Al-Qattan  performed latissimus dorsi transfer on 12 children with variable preoperative shoulder abduction (range 60–150°, mean 100°) and postoperatively ten children achieved a modified Mallet score of 4 and were able to reach the occiput easily and they had mean 140° active shoulder abduction (range 90–170°). Hence the author also did not find any difference in patients with weak or strong preoperative abduction.
It is our opinion that in our Group I patients, the co-contraction between shoulder abductors (supraspinatus, infraspinatus and deltoid) and adductors (mainly, pectoralis major, teres major and latissimus dorsi) and also subscapularis muscle tightness cause limitation of shoulder elevation.
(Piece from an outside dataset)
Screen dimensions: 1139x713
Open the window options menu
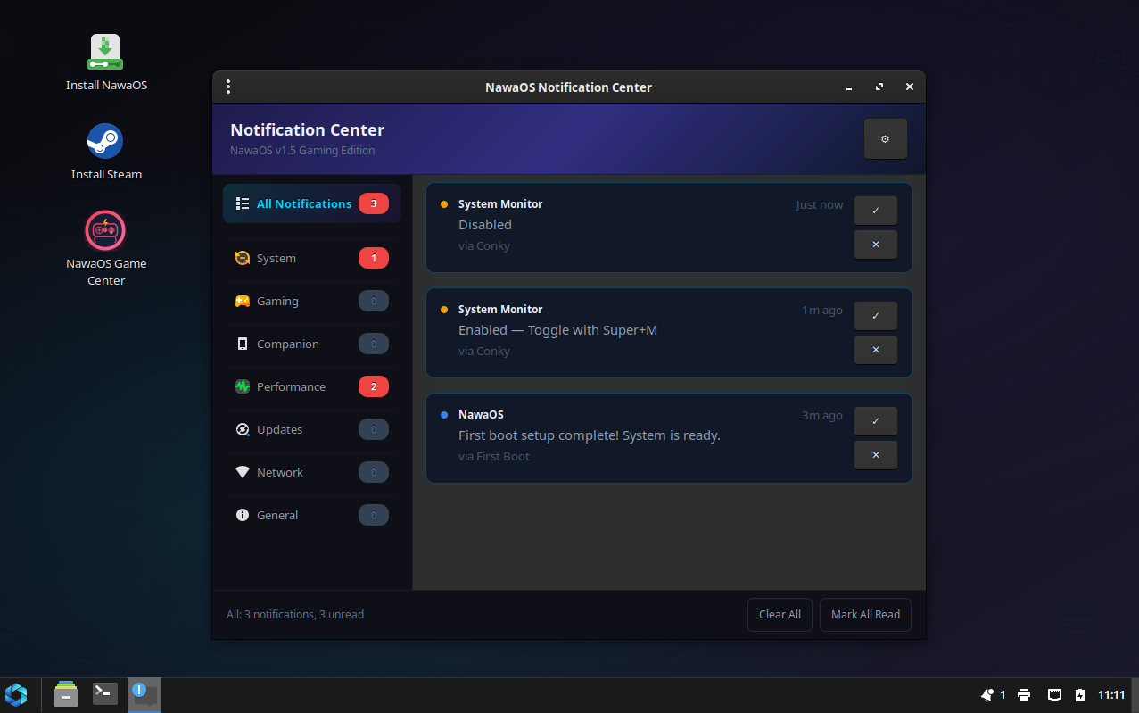pyautogui.click(x=228, y=87)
If antagonistic muscles (teres major and latissimus dorsi) are transferred for the paretic muscles (infraspinatus) and the pectoralis major and subscapularis muscles are released with preserving their shoulder stability function, these children can have as succesfull postoperative shoulder abduction and external rotation as the children in Group II, who has less cross innervation hence better preoperative abduction value. Group I and II patient had almost similar postoperative mean abduction (131.4° & 140°, respectively) and external rotation values (82.6° & 82.7°, respectively).
Extensive dissection of latissimus dorsi and teres major muscles from the surrounding structures gave us the opportunity to utilize both muscles for transfer, without any difficulty during the passage of the conjoined tendon through the tunnel which was prepared between long head of triceps and deltoid muscle, and also during reinsertion to the humerus.
Several authors reported recurrences of the deformity in terms of reduction of external rotation and abduction gain. Two of the 12 children in Al-Qattan series  and three of 35 cases in Phipps and Hoffer series  had recurrence of the deformity. Al-Qattan  classified the possible cause of this late complication as recurrence of the internal rotation contracture (mainly in the subscapularis), gradual contracture of the teres major as part of the inferior glenohumeral angle contracture and co-contraction of the muscles. We did not have any recurrence of the deformity during the follow-up period which may be related to the use of rigid fixation with bone anchors for reinsertion of the conjoint tendon.
We believe that in cases who has congruent glenohumeral joint (Type I-III Waters-Peljovich grading system), and deltoid muscle strength of M3–M4 (British Medical Research Council evaluation) but weak or absent external rotation, if the latissimus dorsi and teres major muscles have sufficient strength (M3 or more), the ideal procedure is transfer of latissimus dorsi and /or teres major onto the posterior aspect of the greater tuberosity of humerus, at the insertion of the infraspinatus. So we are not totally convinced about adding trapezius muscle transfer concomitantly with the latissimus dorsi + teres major transfer session. We rather preserve this muscle for the patients that could not achieve enough shoulder abduction after the first operation.